Entscheidungsstichwort (Thema)
Umgangsrecht des Vaters mit zwei minderjährigen Kindern trotz aufgetretener und von der Mutter gezielt herbeigeführter Entfremdungssymptome
Leitsatz (amtlich)
Zu Art und Umfang des Umgangsrechts, wenn die 9 und 10 Jahre alten Kinder aufgrund eines von der Mutter gezielt herbeigeführten PAS-Syndroms den Vater ablehnen und Entfremdungssymptome zeigen.
Normenkette
BGB § 1684
Verfahrensgang
AG Germersheim (Beschluss vom 20.12.2004; Aktenzeichen F 32/00) |
Tenor
I. Der angefochtene Beschluss wird teilweise geändert:
1. Dem Antragsteller steht das Recht zum Umgang mit seinen Kindern N.K., geboren 1995, und A.K., geboren 1996, zu und zwar alle zwei Wochen sonntags in der Zeit zwischen 15:15 Uhr und 16:15 Uhr.
2. Das Umgangsrecht beginnt am Sonntag den 12.6.2005.
3. Das Umgangsrecht ist in den Räumlichkeiten des Deutschen Kinderschutzbundes, Kreisverband G. e.V., ..., ... in Anwesenheit einer vom Kinderschutzbund zu stellenden Fachkraft wahrzunehmen.
4. Die Mutter hat die Kinder N. und A. auf die Besuchstermine vorzubereiten.
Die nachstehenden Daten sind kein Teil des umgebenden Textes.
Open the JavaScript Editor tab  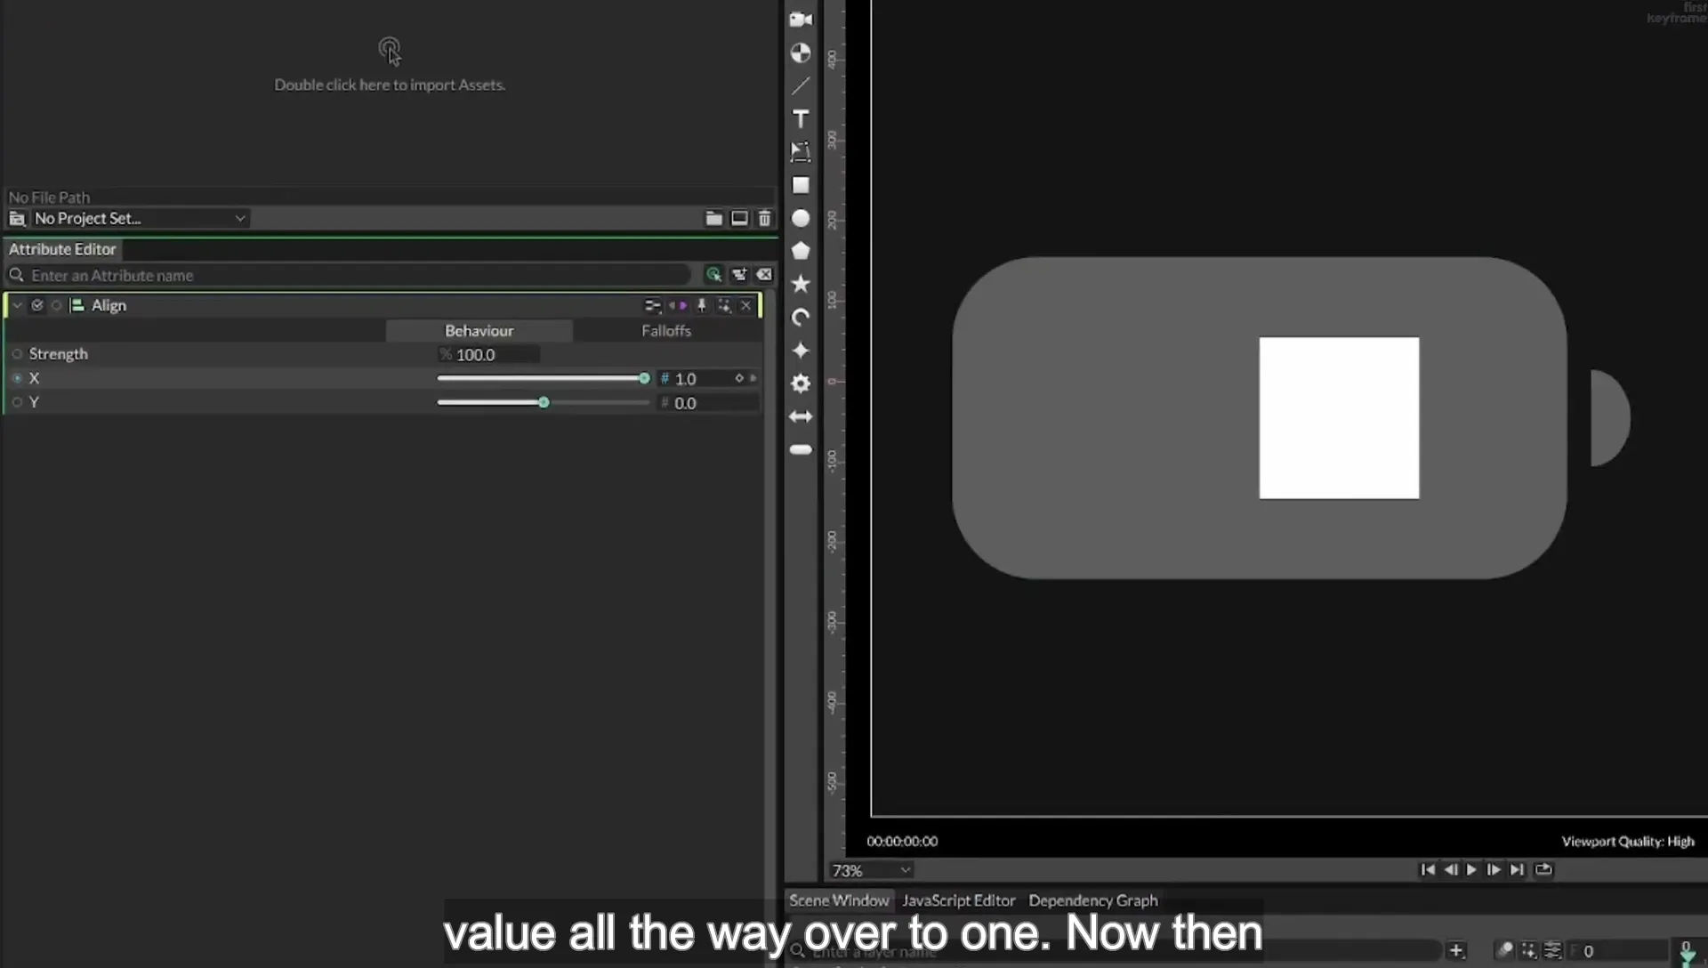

Sie hat für das pünktliche Erscheinen der Kinder 15 Minuten vor Beginn des Besuchstermins in den Räumlichkeiten des Kinderschutzbundes und das Abholen von dort, 15 Minuten nach dem Ende des jeweiligen Besuchstermins zu sorgen.
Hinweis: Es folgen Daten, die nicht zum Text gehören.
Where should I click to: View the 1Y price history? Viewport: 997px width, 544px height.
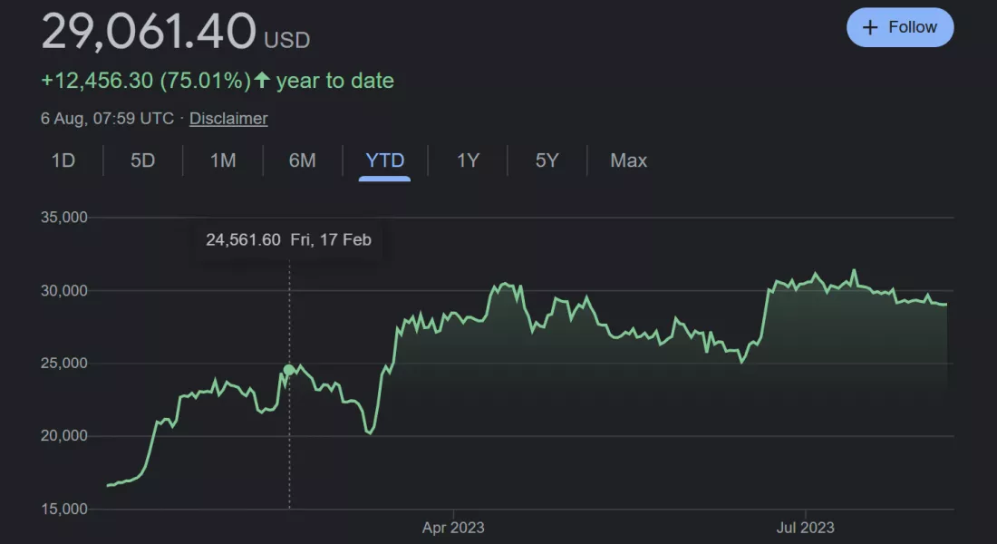[x=468, y=160]
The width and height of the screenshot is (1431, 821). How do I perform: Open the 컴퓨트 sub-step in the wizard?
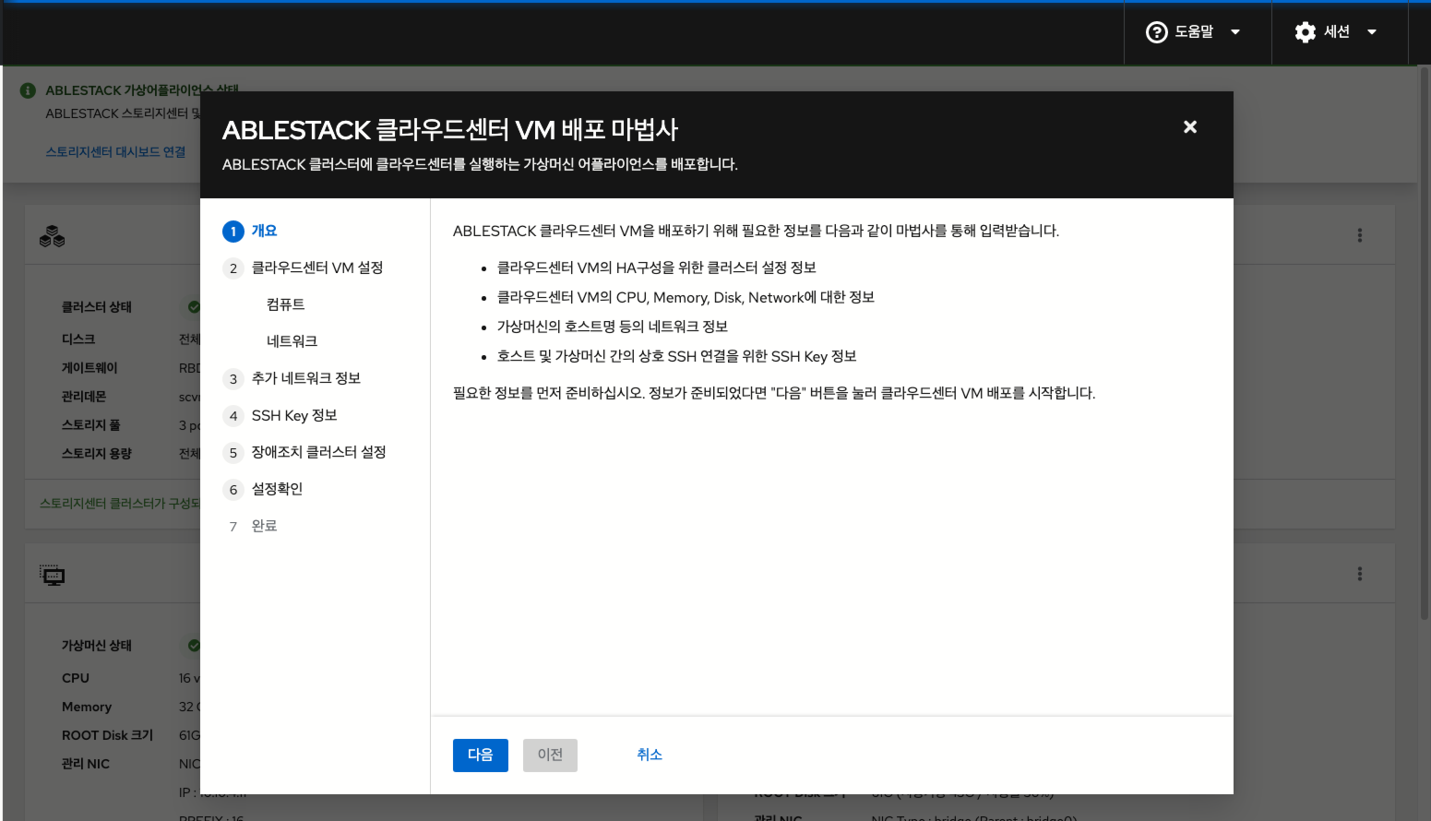pyautogui.click(x=285, y=304)
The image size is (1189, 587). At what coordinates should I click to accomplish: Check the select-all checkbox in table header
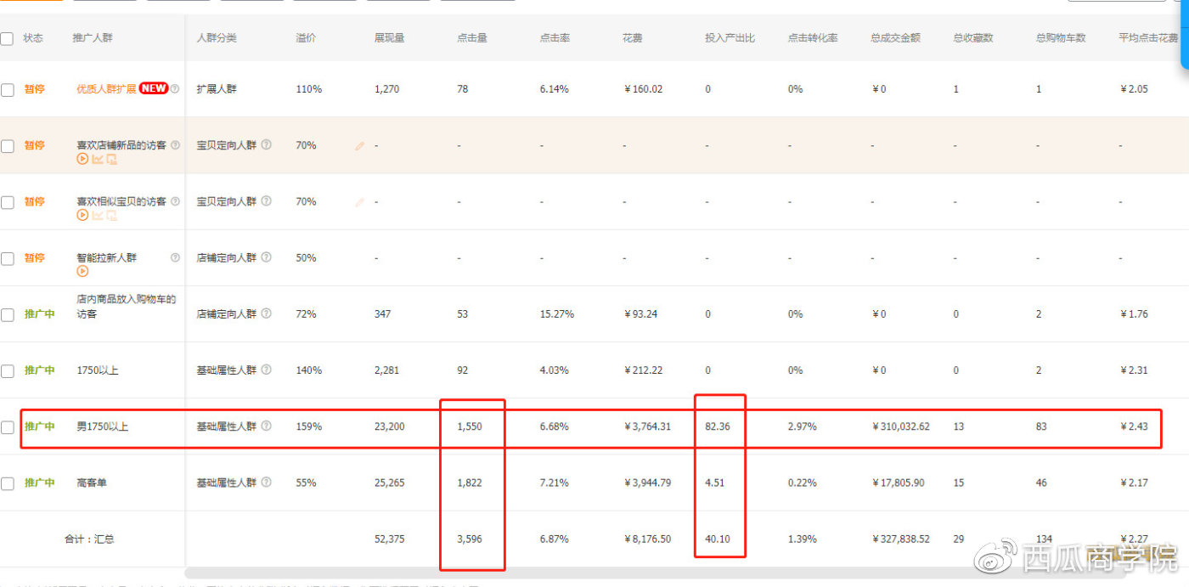[7, 38]
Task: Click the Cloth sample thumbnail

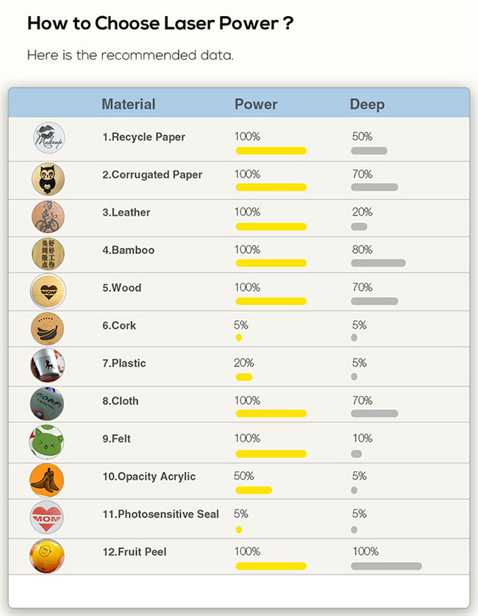Action: pos(47,404)

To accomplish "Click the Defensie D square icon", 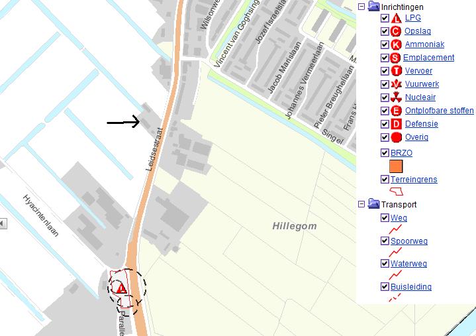I will tap(396, 124).
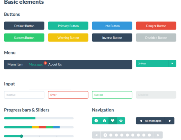This screenshot has width=181, height=140.
Task: Select page 1 dot in pagination
Action: (x=105, y=135)

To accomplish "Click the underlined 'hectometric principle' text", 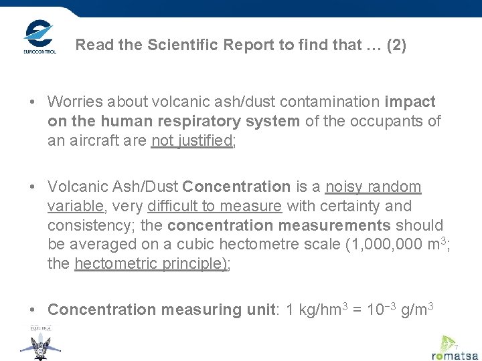I will 149,263.
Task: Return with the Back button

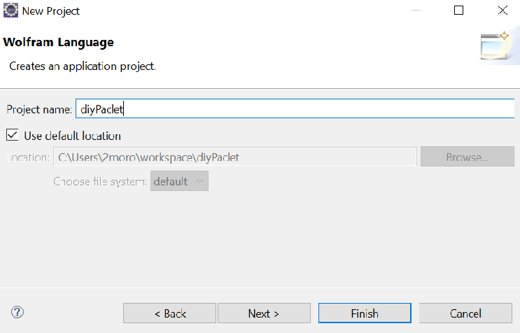Action: click(x=170, y=313)
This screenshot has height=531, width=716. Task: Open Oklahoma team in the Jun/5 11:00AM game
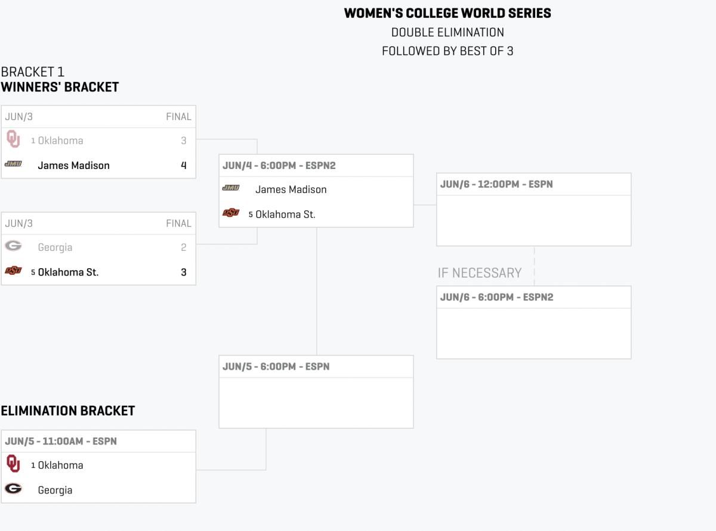(60, 465)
5. Beiden Eltern wird aufgegeben, mit den Aufsichtspersonen kooperativ zusammenzuarbeiten und die vom Kinderschutzbund für die Durchführung des betreuten Umgangs erstellten Regeln zu akzeptieren und einzuhalten.
6. Der Mutter wird für jeden Fall der Zuwiderhandlung gegen die ihr aus diesem Beschluss obliegenden Verpflichtungen ein Zwangsgeld i.H.v. 300 EUR angedroht.
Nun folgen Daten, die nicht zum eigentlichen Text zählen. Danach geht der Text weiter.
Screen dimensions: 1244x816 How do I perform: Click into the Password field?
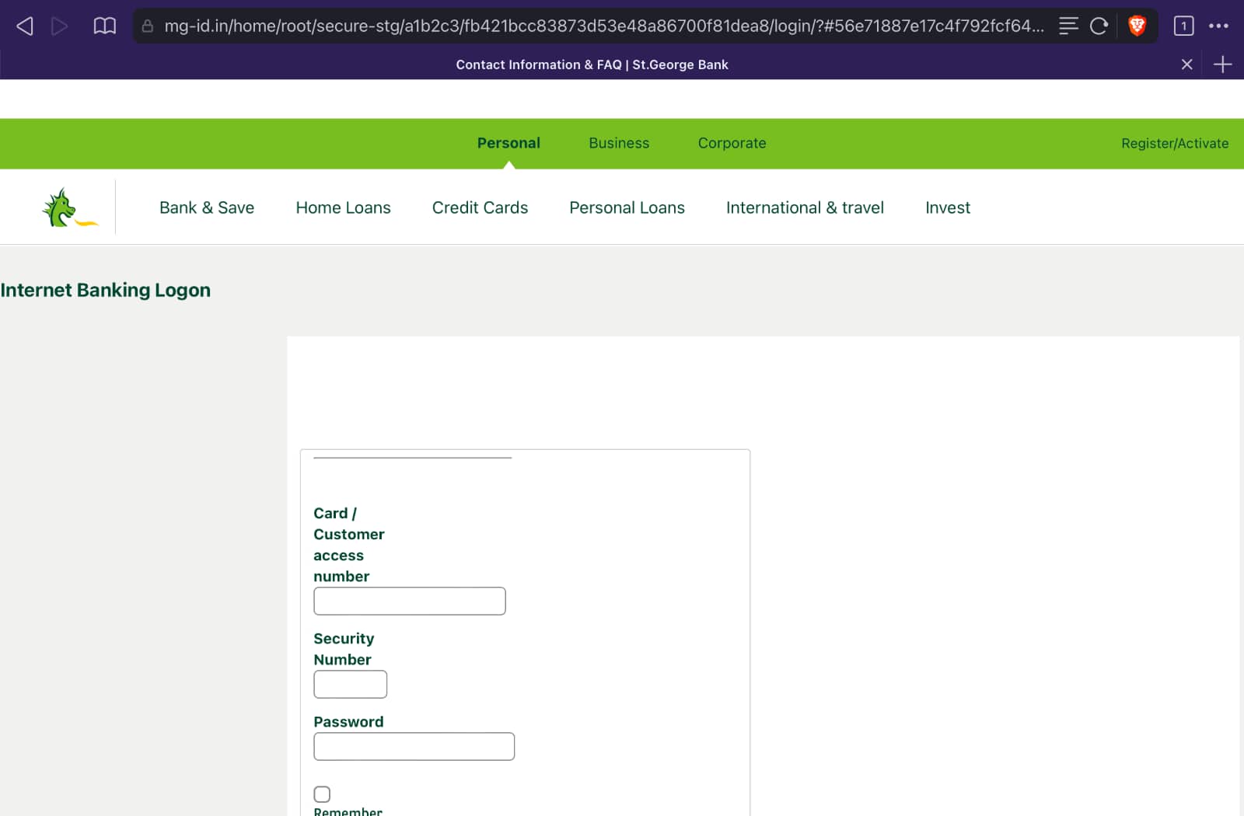[414, 746]
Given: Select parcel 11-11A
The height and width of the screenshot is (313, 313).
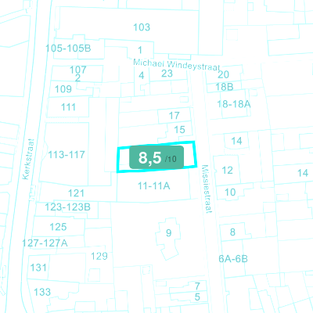Looking at the screenshot, I should [x=154, y=186].
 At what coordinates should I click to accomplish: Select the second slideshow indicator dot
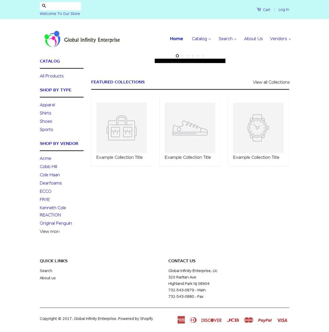tap(182, 56)
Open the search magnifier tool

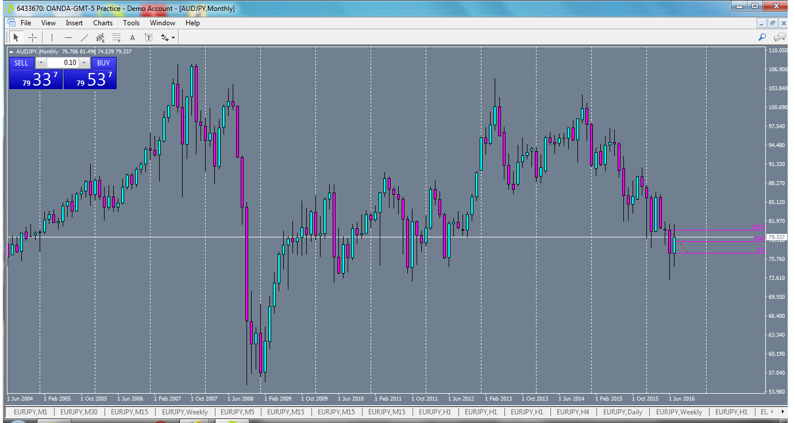pyautogui.click(x=762, y=37)
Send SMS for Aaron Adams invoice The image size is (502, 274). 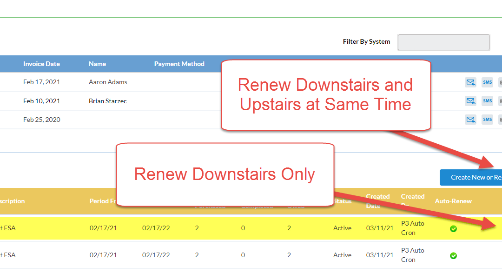click(487, 82)
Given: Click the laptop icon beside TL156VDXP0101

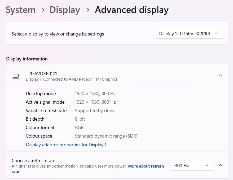Looking at the screenshot, I should click(16, 76).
II. Die weiter gehende Beschwerde wird zurückgewiesen.
III. Das Verfahren über die Beschwerde ist gerichtsgebührenfrei.
Außergerichtliche Kosten der beteiligten Eltern sind nicht zu erstatten.
IV. Der Wert des Beschwerdegegenstandes wird auf 2.000 EUR festgesetzt.
Gründe
Die befristete Beschwerde des Antragstellers ist statthaft und auch sonst verfahrensrechtlich nicht zu beanstanden, §§ 621e Abs. 1 und 3, 621 Abs. 1 Nr. 2, 517, 520 ZPO. In der Sache führt das Rechtsmittel teilweise zum Erfolg.
1. Der Senat ist auf Grund der persönlichen Anhörung der Eltern und der Kinder N. und A. im Termin vom 21.4.2005, der schriftlichen Stellungnahme der Verfahrenspflegerin vom 29.3.2005 und des am 7.4.2005 ergänzten Gutachtens der Sachverständigen Dipl.-Psychologin I.R. vom 5.7.2004 der Überzeugung, dass im Interesse des Kindeswohls der Kinder N. und A. eine alsbaldige Wiederaufnahme des seit dem Jahr 2000 unterbrochenen Umgangskontakts mit ihrem Vater geboten ist. Im Hinblick auf die eingetretene Entfremdung zwischen den Kindern und ihrem Vater kommt zunächst allerdings nur ein sog. betreuter oder beschützter Umgang i.S.v. § 1684 Abs. 4 S. 3 BGB in Betracht.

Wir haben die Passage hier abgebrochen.